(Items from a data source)
|---|

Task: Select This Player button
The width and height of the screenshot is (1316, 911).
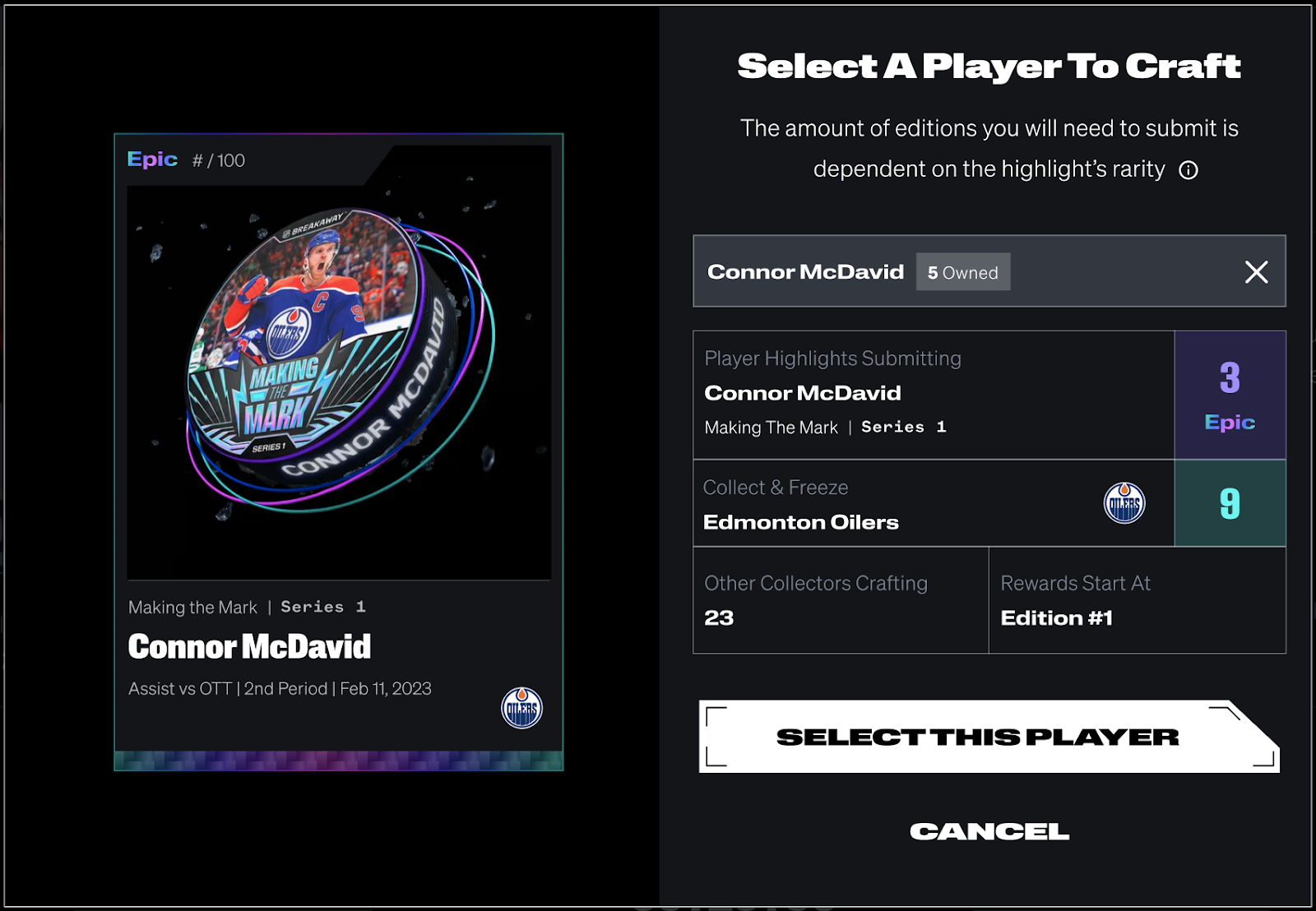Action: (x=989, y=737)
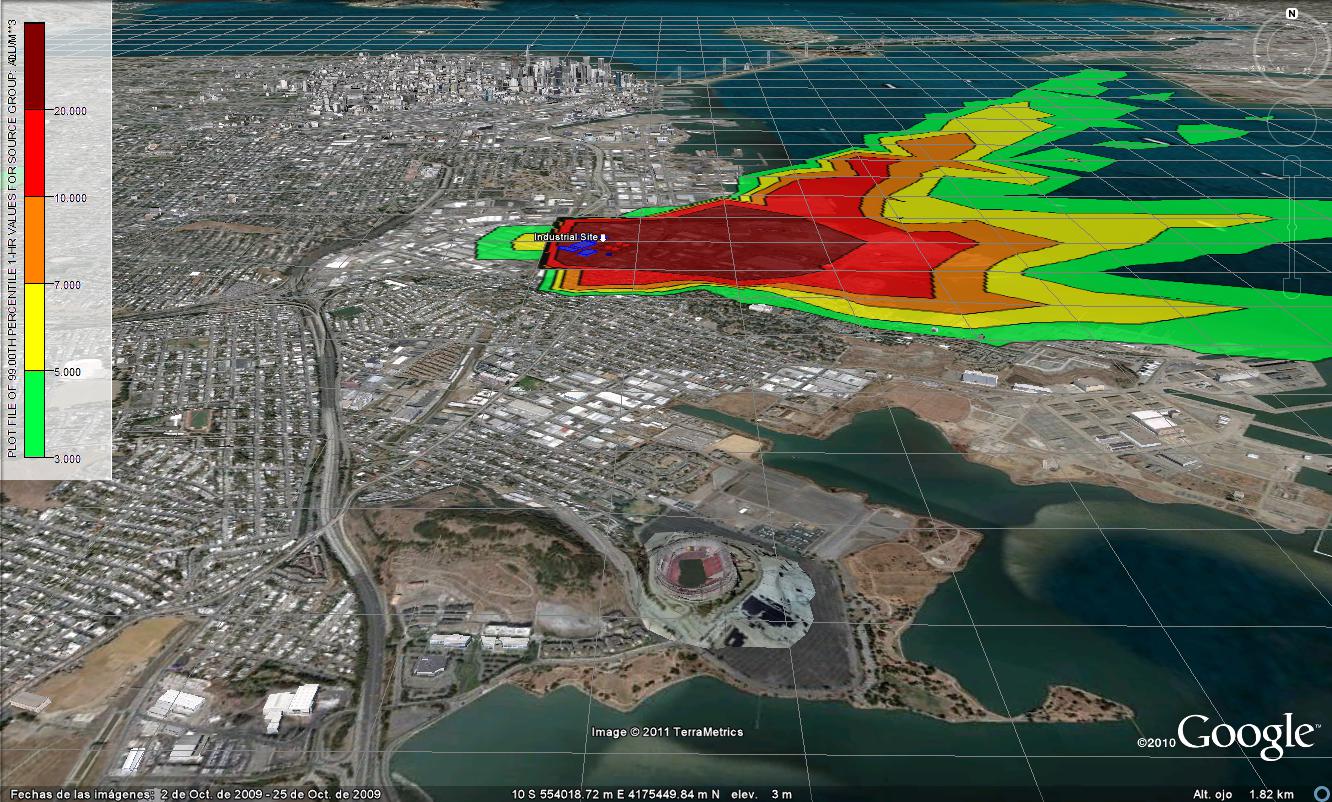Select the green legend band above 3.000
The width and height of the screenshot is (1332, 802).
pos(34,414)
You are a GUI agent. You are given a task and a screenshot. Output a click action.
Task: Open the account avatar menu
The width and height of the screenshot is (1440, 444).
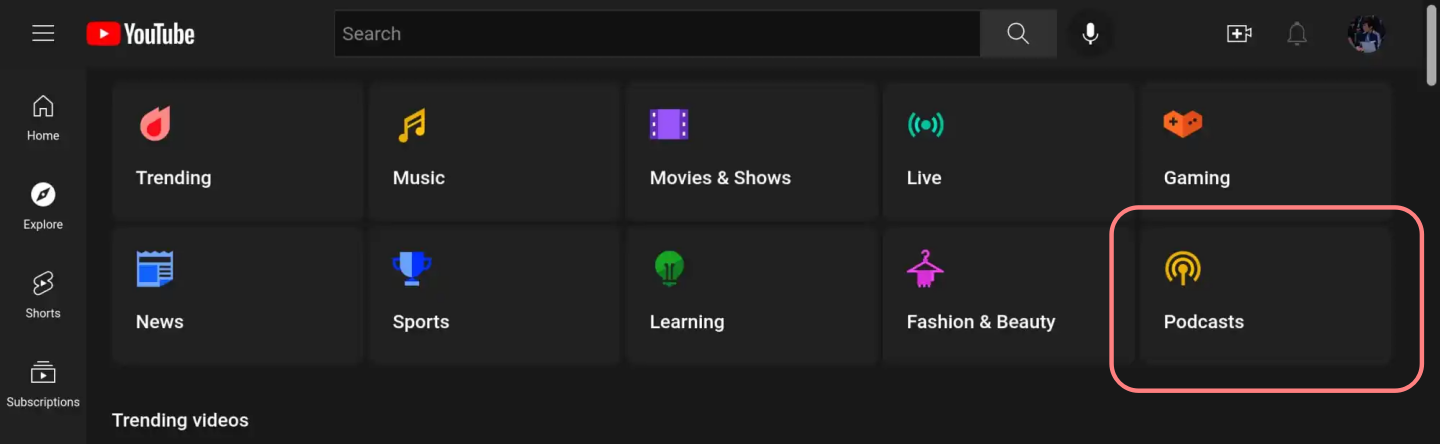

|---|

Exercise requirements:
Copy out verbatim the lines of the material from the one containing "You are a GUI" through the end, including both. Leave out the pictures.

Task result:
You are a GUI agent. You are given a task and a screenshot. Output a click action.
Task: Open the account avatar menu
The width and height of the screenshot is (1440, 444).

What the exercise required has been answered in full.